Unsere Träume sind weder groß noch gefährlich. Aber irgendwie machen sie unseren Unterdrückern Angst. Sie fürchten unsere Träume, weil wir Freiheit suchen und allen Widrigkeiten zum Trotz weitermachen. Sie fürchten unsere Träume, weil sie den Status quo in Frage stellen. Aber Träume können nicht für immer unterdrückt werden, egal wie viel Blut vergossen wird.

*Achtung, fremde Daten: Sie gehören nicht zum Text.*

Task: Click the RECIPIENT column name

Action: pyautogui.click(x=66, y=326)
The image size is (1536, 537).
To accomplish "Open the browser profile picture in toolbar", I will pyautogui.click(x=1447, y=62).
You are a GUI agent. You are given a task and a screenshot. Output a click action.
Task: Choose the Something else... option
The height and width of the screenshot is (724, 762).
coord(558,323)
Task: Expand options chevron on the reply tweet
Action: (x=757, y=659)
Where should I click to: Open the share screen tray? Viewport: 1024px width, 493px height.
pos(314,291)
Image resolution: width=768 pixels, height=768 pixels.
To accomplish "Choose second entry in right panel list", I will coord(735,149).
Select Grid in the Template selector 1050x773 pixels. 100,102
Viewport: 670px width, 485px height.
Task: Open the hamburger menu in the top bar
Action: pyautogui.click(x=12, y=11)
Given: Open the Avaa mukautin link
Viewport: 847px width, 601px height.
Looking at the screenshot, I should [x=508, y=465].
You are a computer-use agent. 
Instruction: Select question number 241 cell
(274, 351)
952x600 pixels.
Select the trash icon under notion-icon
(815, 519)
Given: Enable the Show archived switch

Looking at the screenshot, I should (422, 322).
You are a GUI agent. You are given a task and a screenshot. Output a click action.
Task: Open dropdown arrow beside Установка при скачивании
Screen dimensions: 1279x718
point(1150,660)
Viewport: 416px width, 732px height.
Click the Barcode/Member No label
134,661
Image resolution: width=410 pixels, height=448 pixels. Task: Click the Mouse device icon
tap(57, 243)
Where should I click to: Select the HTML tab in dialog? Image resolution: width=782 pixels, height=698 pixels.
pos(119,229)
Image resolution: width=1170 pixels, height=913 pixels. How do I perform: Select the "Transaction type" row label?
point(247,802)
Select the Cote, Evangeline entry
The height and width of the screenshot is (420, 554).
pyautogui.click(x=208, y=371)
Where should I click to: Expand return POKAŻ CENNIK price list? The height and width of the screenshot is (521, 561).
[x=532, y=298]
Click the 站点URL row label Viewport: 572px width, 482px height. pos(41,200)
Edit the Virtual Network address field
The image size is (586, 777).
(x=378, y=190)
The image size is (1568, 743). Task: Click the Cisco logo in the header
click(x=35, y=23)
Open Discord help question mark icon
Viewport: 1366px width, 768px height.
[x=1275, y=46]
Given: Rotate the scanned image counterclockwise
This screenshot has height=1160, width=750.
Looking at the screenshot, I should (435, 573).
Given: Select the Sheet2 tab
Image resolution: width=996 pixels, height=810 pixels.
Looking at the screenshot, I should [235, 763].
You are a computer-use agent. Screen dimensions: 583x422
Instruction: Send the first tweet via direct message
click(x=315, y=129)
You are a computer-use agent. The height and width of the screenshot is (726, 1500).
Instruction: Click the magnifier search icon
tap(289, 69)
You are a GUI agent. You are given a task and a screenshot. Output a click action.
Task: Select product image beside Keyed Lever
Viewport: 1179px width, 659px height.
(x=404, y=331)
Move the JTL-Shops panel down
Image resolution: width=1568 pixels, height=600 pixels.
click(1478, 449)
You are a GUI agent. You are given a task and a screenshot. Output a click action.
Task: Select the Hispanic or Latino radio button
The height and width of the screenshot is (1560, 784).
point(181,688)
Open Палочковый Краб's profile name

Als ich jetzt meinen Ordner mit Gedichten dorthin zurücklege, wo ich ihn aufbewahrt hatte, wird einem Teil von mir klar, dass ich jeden Moment nutzen muss, bevor er uns von einer Rakete, einer Granate oder einer Kugel genommen wird.
Ich träume immer noch von dem Tag, an dem sich Gaza von einem Schlachtfeld in ein Reiseziel voller Schönheit verwandeln wird, in eine Stadt, die hoch hinausragt und die Vernichtung überstanden hat. Und mit mir träumen alle Palästinenser davon, sich zu befreien, auch wenn es weit entfernt und unmöglich erscheint.
Die in diesem Artikel geäußerten Ansichten sind die des Autors und spiegeln nicht unbedingt die redaktionelle Position von Al Jazeera wider.